In his view, the US reaction to the Sept 11 attacks was to militarize development by moving resources to a Pentagon-led global war on terrorism and away from helping poor countries.
“What 9/11 did was distract the United States significantly, causing it to put focus on things that were not in America’s long-term interest,” Sachs said in an interview. “This very militarized approach ... cost trillions of dollars and, I believe, weakened the United States.”
Countries such as Somalia and Yemen were evaluated on the basis of US security interests instead of their development needs, he said, ignoring the fact that “poverty and hunger made them highly vulnerable to all kinds of abuses, including being havens for terrorist activity.”
Sachs said he learned of the Sept 11 attacks while on a video conference with South Africa from his Harvard University office.
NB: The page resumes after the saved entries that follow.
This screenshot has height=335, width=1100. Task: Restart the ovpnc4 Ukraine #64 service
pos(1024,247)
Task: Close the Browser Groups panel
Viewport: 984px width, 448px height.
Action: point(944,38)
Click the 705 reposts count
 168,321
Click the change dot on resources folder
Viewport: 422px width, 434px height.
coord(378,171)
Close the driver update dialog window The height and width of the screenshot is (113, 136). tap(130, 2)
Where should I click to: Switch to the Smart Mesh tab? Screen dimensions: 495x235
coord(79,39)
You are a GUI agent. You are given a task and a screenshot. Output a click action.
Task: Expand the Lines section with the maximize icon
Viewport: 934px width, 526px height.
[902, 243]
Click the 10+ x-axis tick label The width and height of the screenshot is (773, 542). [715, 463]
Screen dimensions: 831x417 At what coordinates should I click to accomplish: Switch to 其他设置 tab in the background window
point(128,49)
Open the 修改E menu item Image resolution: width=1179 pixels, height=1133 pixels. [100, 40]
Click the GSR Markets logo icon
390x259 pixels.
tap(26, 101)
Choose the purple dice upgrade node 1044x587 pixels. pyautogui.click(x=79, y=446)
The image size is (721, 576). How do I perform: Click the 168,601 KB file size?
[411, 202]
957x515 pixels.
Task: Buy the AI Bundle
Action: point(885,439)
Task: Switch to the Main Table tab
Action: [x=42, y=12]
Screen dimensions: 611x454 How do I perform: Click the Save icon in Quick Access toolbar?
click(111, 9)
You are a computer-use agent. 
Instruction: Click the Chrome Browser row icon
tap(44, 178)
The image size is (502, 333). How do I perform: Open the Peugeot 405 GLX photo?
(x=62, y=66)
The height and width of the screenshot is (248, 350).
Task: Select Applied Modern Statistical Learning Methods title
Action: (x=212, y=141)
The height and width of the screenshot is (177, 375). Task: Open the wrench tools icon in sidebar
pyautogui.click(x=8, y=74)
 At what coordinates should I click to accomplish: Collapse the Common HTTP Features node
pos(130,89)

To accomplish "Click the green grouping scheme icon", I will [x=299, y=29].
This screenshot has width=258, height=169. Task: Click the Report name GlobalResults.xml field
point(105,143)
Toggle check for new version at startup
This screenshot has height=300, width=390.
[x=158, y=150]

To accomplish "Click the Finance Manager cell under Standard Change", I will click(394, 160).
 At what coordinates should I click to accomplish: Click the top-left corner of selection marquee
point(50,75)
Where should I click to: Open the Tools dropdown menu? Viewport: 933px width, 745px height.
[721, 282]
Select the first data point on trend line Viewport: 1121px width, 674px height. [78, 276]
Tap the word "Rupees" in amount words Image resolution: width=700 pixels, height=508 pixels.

He said it took him three days to realize what it meant. “I got the sense that the US was going to embark on a very costly, very misguided, very expensive military response,” Sachs said.
Sachs said the United States now plays “a very small role” in working to achieve the UN Millennium Development Goals that aim to halve global poverty, hunger and disease by 2015.
These international objectives are considered central to the fight against poverty in poor countries.
He said most of the world’s poorest nations will exceed or come close to meeting the goals. But, he said, because of the diversion of resources after the Sept 11 attacks, “progress has not been as fast as it should and could have been.”
Sachs said the attacks motivated him to sharpen his focus on efforts to help the poor. He moved from Harvard to New York, where he is director of the Earth Institute at Columbia University, to be nearer the United Nations, where he is a leading advocate of the Millennium Development Goals.